==== Extrait fourni ====

Nord Stream : la France coincée entre intérêts économiques et alliances diplomatiques ?

Photo aérienne des remous engendrés par le sabotage d'un gazoduc Nord Stream, diffusée par les garde-côtes suédois le 27 septembre 2022.
Image aérienne des remous engendrés par le sabotage des gazoducs Nord Stream, diffusée par les garde-côtes suédois le 27 septembre 2022.  | 

Principal actionnaire d’Engie qui a investi presque un milliard d’euros dans Nord Stream 2, l’État français a plusieurs fois refusé de s’exprimer sur le sabotage de ce gazoduc en mer Baltique. Si les pistes se resserrent aujourd’hui sur une responsabilité ukrainienne, l’attaque en question a largement profité aux Etats-Unis. Off-investigation tente de comprendre le silence de Paris.

Il y a deux ans, le 26 septembre 2022, des explosions suivies d’importantes fuites de gaz sont détectées dans la mer Baltique, près de l’île danoise de Bornholm : les gazoducs Nord Stream 1 et 2, permettant à Gazprom, entreprise énergétique russe majoritairement détenue par l’État, d’approvisionner l’Europe en gaz, ont été endommagés. La mer baltique bouillonne, au niveau de la fuite la plus large, sur près d’un kilomètre de diamètre. Des dizaines de milliers de tonnes de méthane, hautement inflammable (et au pouvoir de réchauffement global plus de 80 fois plus puissant que celui du dioxyde de carbone, selon le Giec), s’échappent.

Rapidement, les Premières ministres danoises et suédoises parlent de sabotage. Aujourd’hui, il s’agit bien de la seule certitude que l’on ait sur cet évènement : les gazoducs Nord Stream 1 et 2 ont été délibérément sabotés. Si la thèse d’une responsabilité russe a immédiatement été appuyée sur plusieurs plateaux de la télévision française (France 5, BFM, LCI…), les allégations en ce sens ont depuis été mises à mal par de multiples révélations qui ont déplacé les soupçons vers l’Ukraine, avec un possible soutien en provenance des États-Unis. À mesure que l’hypothèse d’une implication russe perd en crédibilité, le silence de la France est de plus en plus notable. Or, Engie, dont l’État est actionnaire majoritaire à près de 24 %, a investi 987 millions d’euros dans le projet Nord Stream 2. L’entreprise n’a, à ce jour, pas touché de compensation.

Un coup de Moscou ?

Dans les jours suivants le sabotage, les experts internationaux occidentaux, du général Michel Yakovleff, ancien vice-chef d’État-major du Shape (quartier général stratégique de l’OTAN) à Anthony Bellanger, journaliste spécialiste des questions internationales, sont catégoriques : c’est un coup de Moscou. De son côté, la présidente de la Commission européenne, Ursula von der Leyen, affirme à ce moment que « toute perturbation délibérée des infrastructures énergétiques européennes actives est inacceptable et conduira à la réponse la plus forte possible ».

====

__Objectifs__.
- 1) D'après l'article sur Nord Stream, quel montant Engie a-t-il investi dans le projet Nord Stream 2 ?
- 2) Recopiez à l'identique, dans l'article sur Nord Stream, tout le passage qui va de « Rapidement, les Premières » jusqu'à « touché de compensation. ».

==== Matériel ====

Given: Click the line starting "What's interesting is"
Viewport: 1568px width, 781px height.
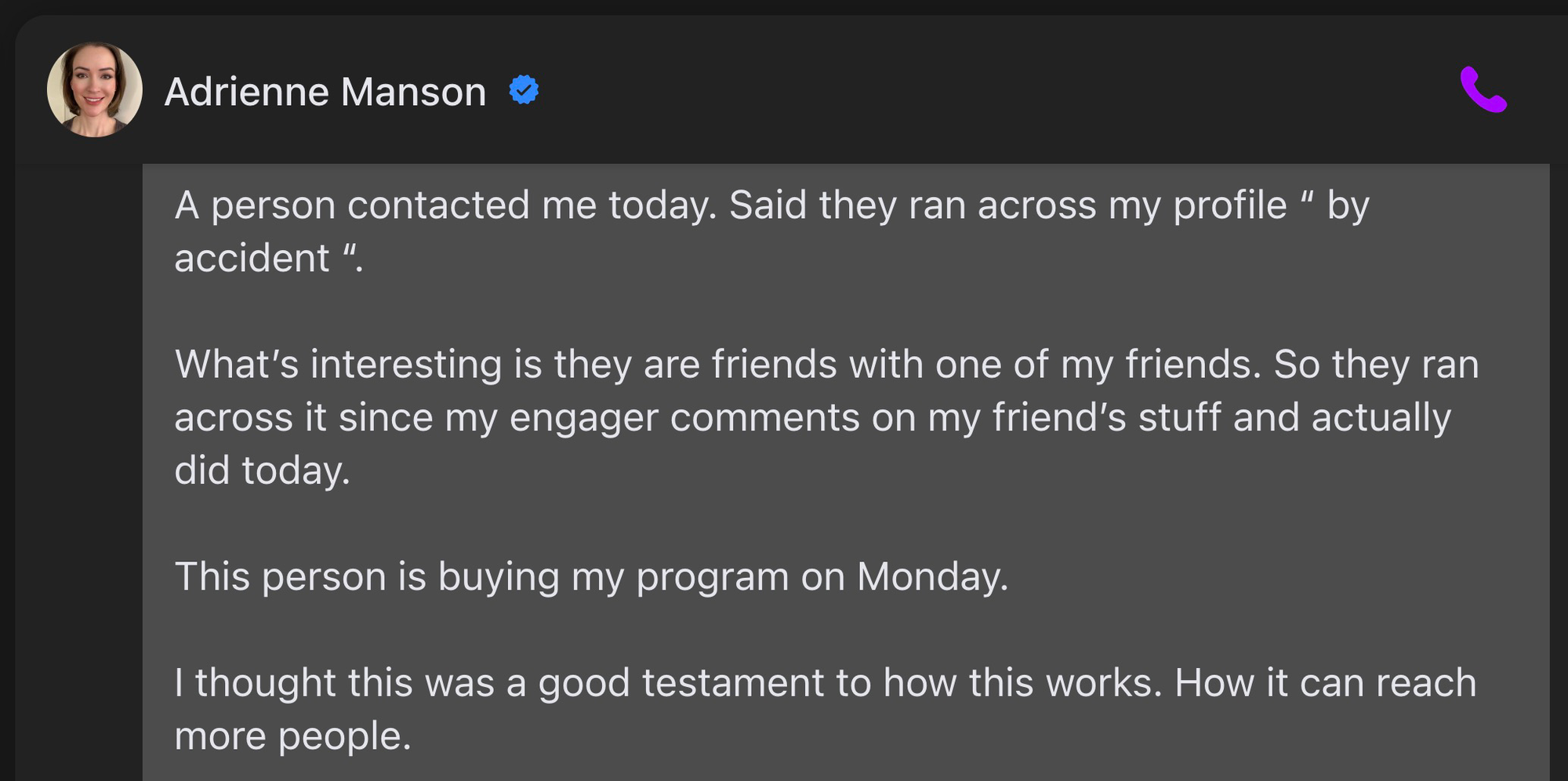Looking at the screenshot, I should pyautogui.click(x=826, y=365).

====

__Résultats__.
- 1) 987 millions d'euros.

- 2)
Rapidement, les Premières ministres danoises et suédoises parlent de sabotage. Aujourd’hui, il s’agit bien de la seule certitude que l’on ait sur cet évènement : les gazoducs Nord Stream 1 et 2 ont été délibérément sabotés. Si la thèse d’une responsabilité russe a immédiatement été appuyée sur plusieurs plateaux de la télévision française (France 5, BFM, LCI…), les allégations en ce sens ont depuis été mises à mal par de multiples révélations qui ont déplacé les soupçons vers l’Ukraine, avec un possible soutien en provenance des États-Unis. À mesure que l’hypothèse d’une implication russe perd en crédibilité, le silence de la France est de plus en plus notable. Or, Engie, dont l’État est actionnaire majoritaire à près de 24 %, a investi 987 millions d’euros dans le projet Nord Stream 2. L’entreprise n’a, à ce jour, pas touché de compensation.